Konkrete Hilfsbereitschaft

Betroffene in Quarantäne erleben oft unverhoffte Hilfsbereitschaft durch Familie, Freunde, Kolleg*innen und Nachbarn. Sie bringen wichtige Dinge. In der Not zeigen sie ihr gutes Herz, Mitmenschlichkeit, auch das ist ein Zeugnis der Nächstenliebe. Eine Chance für Menschenverächter und Kulturpessimisten zu sehen, was in uns Menschen an Gutem steckt.

Warum ich?

Wer besonders stark betroffen, ärgert sich und fragt: „Warum hat es ausgerechnet mich getroffen? Warum, Gott, ausgerechnet ich?“ - die Theodizee-Frage.

Nichtstun als Sinnverlust

(Viel-) Beschäftigte wünschen sich oft, morgens einfach zuhause bleiben zu können, statt zur Arbeit zu fahren. Das wird für viele, die unter Quarantäne stehen, jetzt wahr.
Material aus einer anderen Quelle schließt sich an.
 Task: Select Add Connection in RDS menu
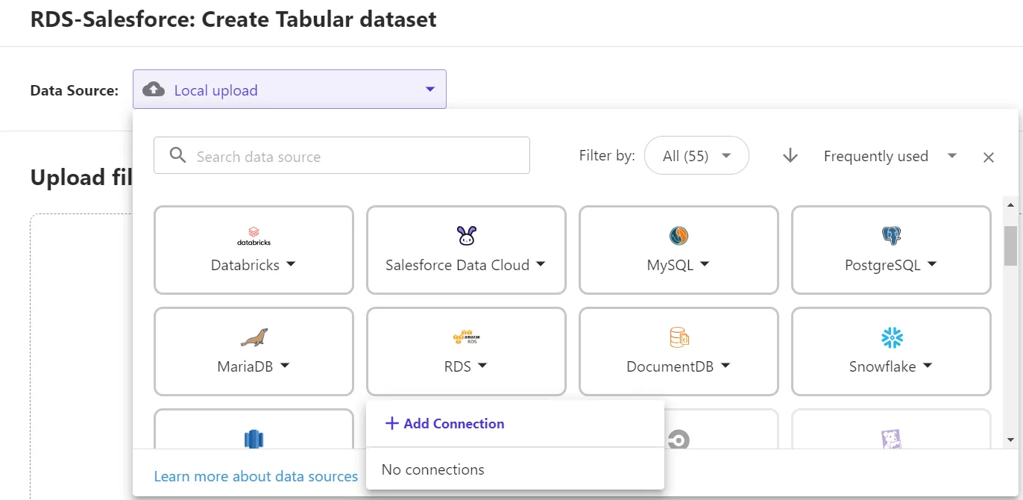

Betroffene merken dabei aber schnell, wie wichtig es ist, eine Arbeit zu haben, einen Grund zu haben das Haus zu verlassen, Kolleg*innen zu treffen und etwas Sinnvolles zu tun. Man spürt dabei an sich selbst: Arbeitslos sein ist nicht Frei haben, sondern nutzlos sein. Zum Sinn des eigenen Lebens tragen die Gemeinschaft mit anderen Menschen und das Tätig-Sein erheblich bei. Doch wir Christ*innen wissen: Das ist nicht alles. Gott gibt jedem Menschen einen unverrückbaren Sinn.

Nichtstun als Chance

Plötzlich Zeit – reihenweise werden Termine abgesagt, der Terminkalender leert sich. „Absage“ ist sicher das Wort der Woche. Was machen wir mit dieser unverhofft und ungewollt freien Zeit? Gewiss, manches wird dadurch mühsamer und braucht mehr Zeit. Aber es bleibt etwas übrig. Eine Chance sich anders zu erleben, sich mit etwas zu beschäftigen, was bislang zu kurz kam. Eine Chance zu geistlicher Besinnung – auf was? Eine kleine Entdeckungsreise wäre nun möglich. Die wird vermutlich nicht nur angenehm sein. Denn wenn Zeit ist, kommen vielleicht Dinge zutage, die man gerne vergessen gelassen hätte. Aber auch diese Dinge sind es wert betrachtet zu werden. Nun ist auch endlich Zeit, um sich über Schönes zu freuen. Es ist Zeit intensiver zu leben.